Es ist auch der Klimawandel mit seinen heißen Sommern und den Wetterextremen, der der Arnika zusetzt. Genetisch kann sie sich nur schwer den Klimaveränderungen anpassen, denn die Heilpflanze wird mehrere Jahrzehnte alt. Bis die nachfolgenden Generationen durch genetische Veränderungen reagieren, kann es also längst zu spät sein. Dazu kommt: Die Arnika bevorzugt nährstoffarme, artenreiche Standorte – doch nur wenig gedüngte Flächen und Magerwiesen sind in Bayern aufgrund der intensiven Landwirtschaft selten. Auch sandig, torfig-humose Wiesen sind mittlerweile rar.

Der Bund Naturschutz hilft mit Schutzflächen: Die Ortsgruppe Floß des Bundes Naturschutz in Hildweinsreuth im Landkreis Weiden betreut eine solche Schutzfläche bereits seit dem Jahr 1988. Dort finden sich mehr als 64 Pflanzenarten, auch die Arnika wird dort kontinuierlich und erfolgreich ausgesät. Was, so heißt es beim Bund Naturschutz, gar nicht so leicht ist. Denn die Arnika verbreitet sich nicht so einfach wie manch andere Wiesenblume. Ihre Samen sind nur bis ins Folgejahr hinein fruchtbar und breiten sich nur im unmittelbaren Umfeld durch Ausfall, Wind oder Anheften an Weidetiere aus.

Sie keimen bei ausreichender Feuchtigkeit ab etwa zehn Grad – doch Moos oder Grasfilz im Untergrund toleriert die Arnika nicht. Sie fordert offene Bodenstellen und wenig Konkurrenz durch andere Pflanzen. Und weil solche Stellen gar nicht so oft vorkommen, sind Populationen vielerorts durch Überalterung bedroht.
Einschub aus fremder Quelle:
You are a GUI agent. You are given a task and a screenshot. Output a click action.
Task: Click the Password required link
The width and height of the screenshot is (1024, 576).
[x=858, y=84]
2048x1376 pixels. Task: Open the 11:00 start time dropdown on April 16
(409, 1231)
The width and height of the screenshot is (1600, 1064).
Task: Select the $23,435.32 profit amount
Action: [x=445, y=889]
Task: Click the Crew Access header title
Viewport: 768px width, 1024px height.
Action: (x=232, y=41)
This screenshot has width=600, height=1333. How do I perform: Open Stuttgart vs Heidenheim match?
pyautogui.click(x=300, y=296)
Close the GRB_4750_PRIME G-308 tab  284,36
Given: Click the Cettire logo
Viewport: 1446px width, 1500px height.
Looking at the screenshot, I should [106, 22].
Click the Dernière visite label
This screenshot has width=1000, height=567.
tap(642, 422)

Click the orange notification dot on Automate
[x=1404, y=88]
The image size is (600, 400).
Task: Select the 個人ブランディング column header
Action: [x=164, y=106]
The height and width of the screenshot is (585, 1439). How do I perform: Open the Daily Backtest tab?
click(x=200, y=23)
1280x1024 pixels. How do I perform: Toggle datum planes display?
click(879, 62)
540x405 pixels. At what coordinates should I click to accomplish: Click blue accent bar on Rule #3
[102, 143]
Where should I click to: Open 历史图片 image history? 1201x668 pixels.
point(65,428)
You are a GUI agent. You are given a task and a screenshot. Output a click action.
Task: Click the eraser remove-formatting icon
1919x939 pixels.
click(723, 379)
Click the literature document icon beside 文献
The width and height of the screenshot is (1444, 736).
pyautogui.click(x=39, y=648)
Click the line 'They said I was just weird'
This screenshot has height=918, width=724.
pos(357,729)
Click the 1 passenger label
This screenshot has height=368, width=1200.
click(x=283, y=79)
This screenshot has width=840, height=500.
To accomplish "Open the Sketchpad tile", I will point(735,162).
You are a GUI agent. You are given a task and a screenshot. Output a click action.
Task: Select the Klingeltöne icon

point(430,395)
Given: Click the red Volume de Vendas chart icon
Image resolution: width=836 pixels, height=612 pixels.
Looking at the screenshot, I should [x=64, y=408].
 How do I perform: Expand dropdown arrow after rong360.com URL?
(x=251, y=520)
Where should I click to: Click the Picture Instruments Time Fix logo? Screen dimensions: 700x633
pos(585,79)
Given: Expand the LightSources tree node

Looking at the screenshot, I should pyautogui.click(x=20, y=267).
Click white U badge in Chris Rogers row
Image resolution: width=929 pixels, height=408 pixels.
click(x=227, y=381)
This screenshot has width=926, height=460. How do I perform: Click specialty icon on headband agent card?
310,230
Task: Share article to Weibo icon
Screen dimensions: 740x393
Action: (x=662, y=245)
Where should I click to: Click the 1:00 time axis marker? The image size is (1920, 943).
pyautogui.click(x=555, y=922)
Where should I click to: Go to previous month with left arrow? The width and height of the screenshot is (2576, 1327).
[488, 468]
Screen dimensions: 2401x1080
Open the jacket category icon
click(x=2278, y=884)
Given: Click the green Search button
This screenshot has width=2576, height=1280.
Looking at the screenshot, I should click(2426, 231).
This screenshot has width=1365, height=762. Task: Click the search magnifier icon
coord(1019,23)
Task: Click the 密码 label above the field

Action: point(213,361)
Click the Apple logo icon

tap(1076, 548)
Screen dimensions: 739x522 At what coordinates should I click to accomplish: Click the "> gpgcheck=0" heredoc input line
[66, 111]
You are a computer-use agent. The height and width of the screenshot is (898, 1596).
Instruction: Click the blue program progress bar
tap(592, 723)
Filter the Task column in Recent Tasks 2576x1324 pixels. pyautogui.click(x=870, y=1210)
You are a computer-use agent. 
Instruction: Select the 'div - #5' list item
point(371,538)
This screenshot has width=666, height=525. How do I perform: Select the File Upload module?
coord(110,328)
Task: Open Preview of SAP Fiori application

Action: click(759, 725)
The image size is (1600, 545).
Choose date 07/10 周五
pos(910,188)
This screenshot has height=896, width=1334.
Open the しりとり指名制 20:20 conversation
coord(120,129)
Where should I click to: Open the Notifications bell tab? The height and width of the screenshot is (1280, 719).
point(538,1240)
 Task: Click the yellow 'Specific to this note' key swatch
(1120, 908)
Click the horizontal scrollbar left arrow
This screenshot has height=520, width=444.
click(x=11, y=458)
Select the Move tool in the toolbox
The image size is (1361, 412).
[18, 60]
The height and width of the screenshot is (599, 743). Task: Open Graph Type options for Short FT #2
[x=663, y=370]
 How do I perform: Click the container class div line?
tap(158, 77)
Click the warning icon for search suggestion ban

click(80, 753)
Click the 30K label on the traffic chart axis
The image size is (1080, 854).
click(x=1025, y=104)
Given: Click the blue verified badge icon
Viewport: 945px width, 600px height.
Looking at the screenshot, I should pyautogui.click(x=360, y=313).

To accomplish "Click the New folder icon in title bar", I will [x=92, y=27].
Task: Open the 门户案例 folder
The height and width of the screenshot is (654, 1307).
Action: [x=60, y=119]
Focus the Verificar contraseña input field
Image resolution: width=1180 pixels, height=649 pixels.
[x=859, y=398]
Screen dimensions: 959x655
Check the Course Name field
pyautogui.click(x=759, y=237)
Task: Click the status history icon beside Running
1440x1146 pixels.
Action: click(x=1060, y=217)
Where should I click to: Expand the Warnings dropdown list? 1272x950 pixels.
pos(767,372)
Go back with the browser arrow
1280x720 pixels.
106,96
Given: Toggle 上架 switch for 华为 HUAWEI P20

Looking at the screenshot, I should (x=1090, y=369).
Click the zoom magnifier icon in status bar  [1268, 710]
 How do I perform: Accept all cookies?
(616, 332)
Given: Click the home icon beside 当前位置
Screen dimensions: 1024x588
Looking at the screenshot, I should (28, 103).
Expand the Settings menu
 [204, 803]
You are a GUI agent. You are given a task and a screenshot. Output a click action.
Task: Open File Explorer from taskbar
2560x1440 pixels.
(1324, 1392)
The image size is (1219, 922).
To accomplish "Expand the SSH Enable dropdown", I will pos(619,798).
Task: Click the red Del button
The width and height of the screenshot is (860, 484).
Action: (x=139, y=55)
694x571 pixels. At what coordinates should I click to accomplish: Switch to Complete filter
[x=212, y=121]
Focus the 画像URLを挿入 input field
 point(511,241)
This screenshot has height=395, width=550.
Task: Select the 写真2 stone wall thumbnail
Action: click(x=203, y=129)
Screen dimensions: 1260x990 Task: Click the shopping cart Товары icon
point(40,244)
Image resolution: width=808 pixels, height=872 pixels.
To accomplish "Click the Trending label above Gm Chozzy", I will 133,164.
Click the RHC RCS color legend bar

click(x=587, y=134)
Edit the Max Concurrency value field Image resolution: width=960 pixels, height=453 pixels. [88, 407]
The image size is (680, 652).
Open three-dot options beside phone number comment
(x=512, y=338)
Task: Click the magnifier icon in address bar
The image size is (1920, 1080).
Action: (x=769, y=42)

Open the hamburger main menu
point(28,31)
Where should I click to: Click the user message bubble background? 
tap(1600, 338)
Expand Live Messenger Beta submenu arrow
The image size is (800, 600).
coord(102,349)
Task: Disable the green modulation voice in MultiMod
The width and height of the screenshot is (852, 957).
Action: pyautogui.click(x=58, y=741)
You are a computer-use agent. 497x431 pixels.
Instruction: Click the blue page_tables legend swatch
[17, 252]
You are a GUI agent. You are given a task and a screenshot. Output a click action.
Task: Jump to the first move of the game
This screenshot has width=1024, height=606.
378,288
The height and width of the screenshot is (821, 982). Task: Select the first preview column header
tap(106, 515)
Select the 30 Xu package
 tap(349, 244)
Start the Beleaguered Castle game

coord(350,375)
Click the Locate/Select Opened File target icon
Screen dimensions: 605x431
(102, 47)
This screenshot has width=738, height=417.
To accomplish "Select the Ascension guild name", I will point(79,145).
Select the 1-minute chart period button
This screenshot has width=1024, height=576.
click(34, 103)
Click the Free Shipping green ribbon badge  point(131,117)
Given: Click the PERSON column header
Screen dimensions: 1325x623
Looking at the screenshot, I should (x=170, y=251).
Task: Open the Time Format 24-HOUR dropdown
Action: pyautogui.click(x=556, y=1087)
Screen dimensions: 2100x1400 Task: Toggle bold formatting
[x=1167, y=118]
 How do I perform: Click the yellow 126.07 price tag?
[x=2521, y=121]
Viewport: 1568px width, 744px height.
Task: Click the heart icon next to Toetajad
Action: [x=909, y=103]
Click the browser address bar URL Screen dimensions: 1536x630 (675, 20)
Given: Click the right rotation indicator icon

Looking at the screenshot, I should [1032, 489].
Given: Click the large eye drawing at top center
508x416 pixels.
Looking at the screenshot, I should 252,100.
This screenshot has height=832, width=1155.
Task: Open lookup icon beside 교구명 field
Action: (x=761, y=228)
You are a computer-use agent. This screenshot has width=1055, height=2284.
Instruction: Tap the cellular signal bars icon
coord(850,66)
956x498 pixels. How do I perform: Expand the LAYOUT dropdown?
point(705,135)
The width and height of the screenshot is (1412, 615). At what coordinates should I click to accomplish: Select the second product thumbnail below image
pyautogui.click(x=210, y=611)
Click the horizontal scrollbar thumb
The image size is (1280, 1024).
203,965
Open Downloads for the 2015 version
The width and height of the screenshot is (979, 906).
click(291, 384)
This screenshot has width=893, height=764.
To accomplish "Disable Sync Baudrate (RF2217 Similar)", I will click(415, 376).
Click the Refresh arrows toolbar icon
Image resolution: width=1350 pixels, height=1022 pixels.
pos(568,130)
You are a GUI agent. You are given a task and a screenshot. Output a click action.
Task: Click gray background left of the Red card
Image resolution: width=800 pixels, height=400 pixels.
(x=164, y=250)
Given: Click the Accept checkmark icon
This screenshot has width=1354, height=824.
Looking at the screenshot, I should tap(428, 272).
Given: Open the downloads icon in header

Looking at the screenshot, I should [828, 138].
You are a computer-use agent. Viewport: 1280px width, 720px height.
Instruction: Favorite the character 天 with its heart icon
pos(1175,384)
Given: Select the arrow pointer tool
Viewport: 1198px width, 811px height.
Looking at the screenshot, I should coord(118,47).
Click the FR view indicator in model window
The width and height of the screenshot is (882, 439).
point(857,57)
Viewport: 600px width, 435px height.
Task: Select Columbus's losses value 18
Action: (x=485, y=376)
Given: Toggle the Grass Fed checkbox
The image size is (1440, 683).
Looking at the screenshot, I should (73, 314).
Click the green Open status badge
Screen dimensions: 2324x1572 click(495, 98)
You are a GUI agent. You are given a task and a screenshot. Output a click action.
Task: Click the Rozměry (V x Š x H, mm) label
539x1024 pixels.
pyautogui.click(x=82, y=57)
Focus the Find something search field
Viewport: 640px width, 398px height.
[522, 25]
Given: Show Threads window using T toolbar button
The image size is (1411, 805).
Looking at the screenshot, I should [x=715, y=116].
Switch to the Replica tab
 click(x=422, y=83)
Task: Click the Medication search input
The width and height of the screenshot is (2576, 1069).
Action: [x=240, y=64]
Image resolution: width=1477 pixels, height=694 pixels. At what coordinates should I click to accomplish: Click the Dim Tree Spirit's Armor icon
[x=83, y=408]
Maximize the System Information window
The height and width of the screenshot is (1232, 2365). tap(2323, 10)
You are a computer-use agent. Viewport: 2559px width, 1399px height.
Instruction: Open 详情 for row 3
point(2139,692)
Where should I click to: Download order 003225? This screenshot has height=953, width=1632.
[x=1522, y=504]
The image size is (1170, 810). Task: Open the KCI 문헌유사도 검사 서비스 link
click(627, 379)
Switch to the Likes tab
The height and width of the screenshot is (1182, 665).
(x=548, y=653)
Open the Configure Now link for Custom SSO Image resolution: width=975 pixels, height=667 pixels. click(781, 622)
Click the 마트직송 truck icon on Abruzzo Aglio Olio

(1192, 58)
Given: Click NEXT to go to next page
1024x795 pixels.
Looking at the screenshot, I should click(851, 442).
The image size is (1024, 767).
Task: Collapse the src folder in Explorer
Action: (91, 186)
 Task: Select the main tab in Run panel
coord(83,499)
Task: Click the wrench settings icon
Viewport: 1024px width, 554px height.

Eine Kultivierung der Arnika – übrigens müht sich auch der Biologische Garten in Luxemburg um die Pflanze – ist also eher schwierig. Der Standort muss passen und die Samen müssen aus der jeweiligen Region stammen. Gleichzeitig ist wegen der Vielseitigkeit im medizinischen Einsatz der Bedarf hoch. Auf rund 50.000 Kilogramm getrocknete Blüten wird der jährliche Bedarf allein für Deutschland geschätzt. Die gute Nachricht: Seit einigen Jahren gibt es eine Zuchtform, die "Arnica montana arbo", in der dieselben wirksamen Substanzen wie in der Wildform zu finden sind.

Was sich seit Goethes Zeiten geändert hat: Heute ist bekannt, dass die Einnahme von Arnika-Zubereitungen weitere toxische Wirkung haben kann, zum Beispiel auf das Herz. Die orale Verwendung ist daher phytotherapeutisch nicht mehr üblich.